Hi! If anyone is able to help, I have what I think is a specification issue in fitting a nonlinear regression model in Stan.

As a bit of background to the data and system, I have catch per unit effort (CPUE) data for a group of fishermen (which represents the number of sharks they’re fishing, adjusted for fishing time and number of people/vessels), and a list of biological parameters that describe a shark population that they’re fishing. I also have a discrete function (Beverton-Holt) that starts my shark population at its carrying capacity (the max number of sharks in the population, before fishing started). My function uses the parameters to estimate CPUE each year, and what I want to do is obtain posteriors for two of the parameters (the rest are known) by fitting my function to reported CPUE data.

The data looks like this:

| year | id | CPUE |

| 1983 | 1 | 15 .8 |

| 1990 | 2 | 27.3 |

| 1993 | 4 | 20.9 |

| 1996 | 9 | 12.0 |

| 1997 | 3 | 22.0 |

| 1997 | 2 | 16.5 |

| 1998 | 1 | 14.8 |

Fishermen report multiple CPUE values. For some years, we have multiple CPUE observations, and for others we have none. So, the function I wrote simulates CPUE data based on the parameters, and then since the output of that simulation is one value for each year, it returns the correct years in order of the data. If a year occurs multiple times in the data, it’ll return that same value multiple times.

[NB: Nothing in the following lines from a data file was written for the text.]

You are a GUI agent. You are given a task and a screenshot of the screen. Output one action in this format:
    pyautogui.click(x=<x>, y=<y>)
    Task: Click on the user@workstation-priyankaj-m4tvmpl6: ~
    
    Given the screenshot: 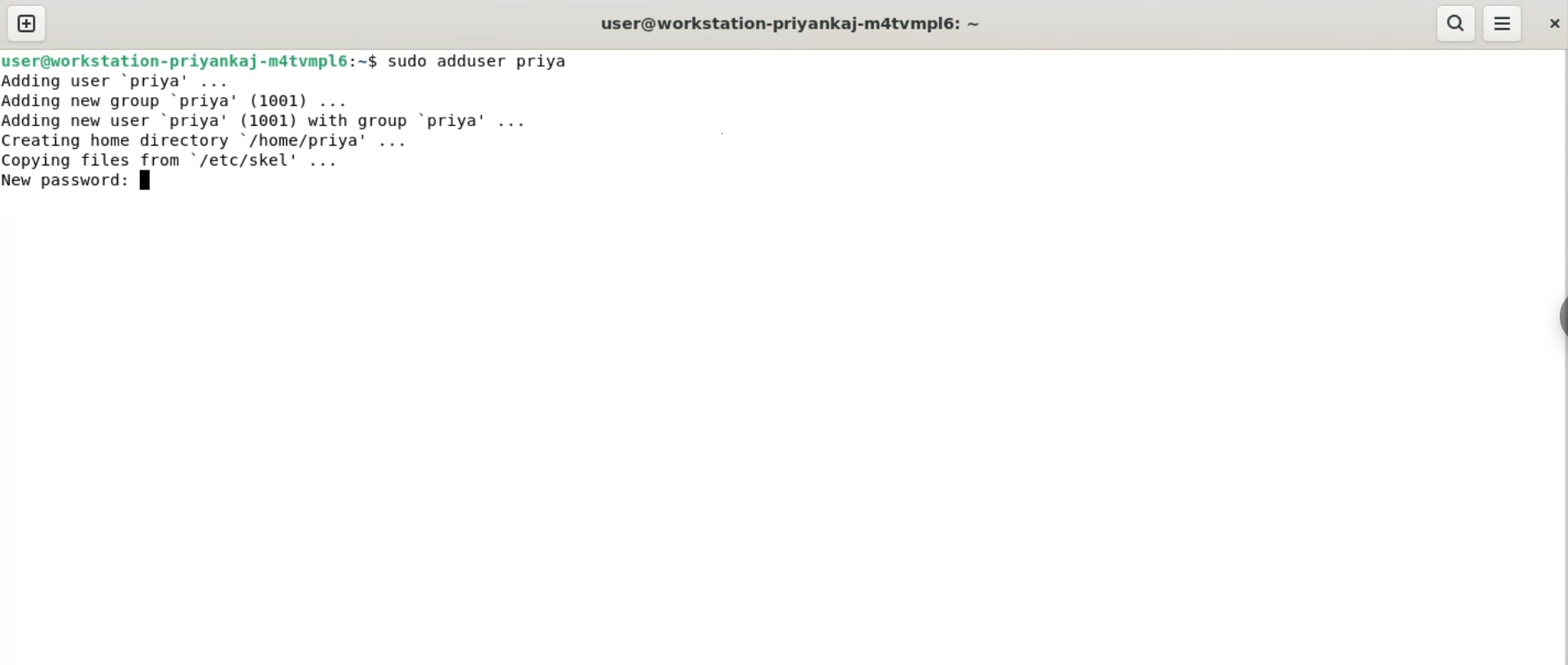 What is the action you would take?
    pyautogui.click(x=791, y=25)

The problem I’m having is that my model is syntactically fine and compiles, but when I run it, it returns the priors essentially unaltered (I’ve tried it with multiple different priors for both parameters). I think maybe I’m using the function in the wrong place - perhaps it should be used as a link function? Anyway, here is my code:

```
functions {
real fishing_days(real slope, real t, real dmax, real midpoint) {
return dmax/(1 + exp(-slope * (t - midpoint)));
}
// Model fitting function returns BH predictions for each row in the interview data
vector BH_fit(real q, real slope, real alpha, real K, real dmax, real midpoint,
real lambda, int[] n_boats, int[] years, int[] sim_years) {
real Np[num_elements(sim_years)]; // vectors to store simulated values
real N[num_elements(sim_years)];
real Y[num_elements(sim_years)];
real CPUE[num_elements(sim_years)];
vector[num_elements(years)] CPUE_out; // vectors to match simulated values with observed
vector[num_elements(years)] Yield_out;
N[1] = K; // initialize N at carrying capacity
// run simulation and store yield, CPUE, N for each year
for(i in 1:num_elements(sim_years)) {
Np[i] = lambda*N[i] / (1 + alpha*N[i]);
Y[i] = Np[i] * (1 - exp(-q * fishing_days(slope, sim_years[i], dmax, midpoint) * n_boats[i]));
CPUE[i] = Np[i] * (1 - exp(-q));
if (i < num_elements(sim_years)) {
N[i + 1] = Np[i] * exp(-q * fishing_days(slope, sim_years[i], dmax, midpoint) * n_boats[i]);
}
}
// loop over years of observed CPUE data, store simulated value
for (j in 1:num_elements(years)) {
for (k in 1:num_elements(sim_years)) {
if (years[j] == sim_years[k]) {
CPUE_out[j] = CPUE[k];
Yield_out[j] = Y[k];
}
}
}
return CPUE_out;
}
}
data {
int<lower=0> n_obs; // number of fisherman responses
int<lower=0> n_sim_yrs; // number of years in simulation
int<lower=0> year[n_obs]; // response years
int<lower=0> sim_years[n_sim_yrs];
real<lower=0> CPUE[n_obs];
int<lower=0> n_boats[n_sim_yrs];
real<lower=0> K;
real lambda;
real dmax;
real midpoint;
real alpha;
}
parameters {
real<lower = 0> slope;
real<lower = 0> q;
real<lower = 0> sigma_cpue;
}
model {
vector[n_obs] mu_cpue;
slope ~ normal(108, 40); // vague prior around maximum number of fishing days
q ~ normal(0.014, 0.04); // prior with empirical mean and wide standard deviation
sigma_cpue ~ cauchy(1, 10); // vague half-cauchy prior on the standard deviation
mu_cpue = BH_fit(q, slope, alpha, K, dmax, midpoint, lambda, n_boats, year, sim_years);
CPUE ~ normal(mu_cpue, sigma_cpue);
}
generated quantities {
vector[n_obs] mu_cpue;
mu_cpue = BH_fit(q, slope, alpha, K, dmax, midpoint, lambda, n_boats, year, sim_years);
}
```

I would greatly appreciate any advice or input. I’m new to Stan, and somewhat to Bayesian stats in general, so I apologize if this is a really basic mistake. Thanks!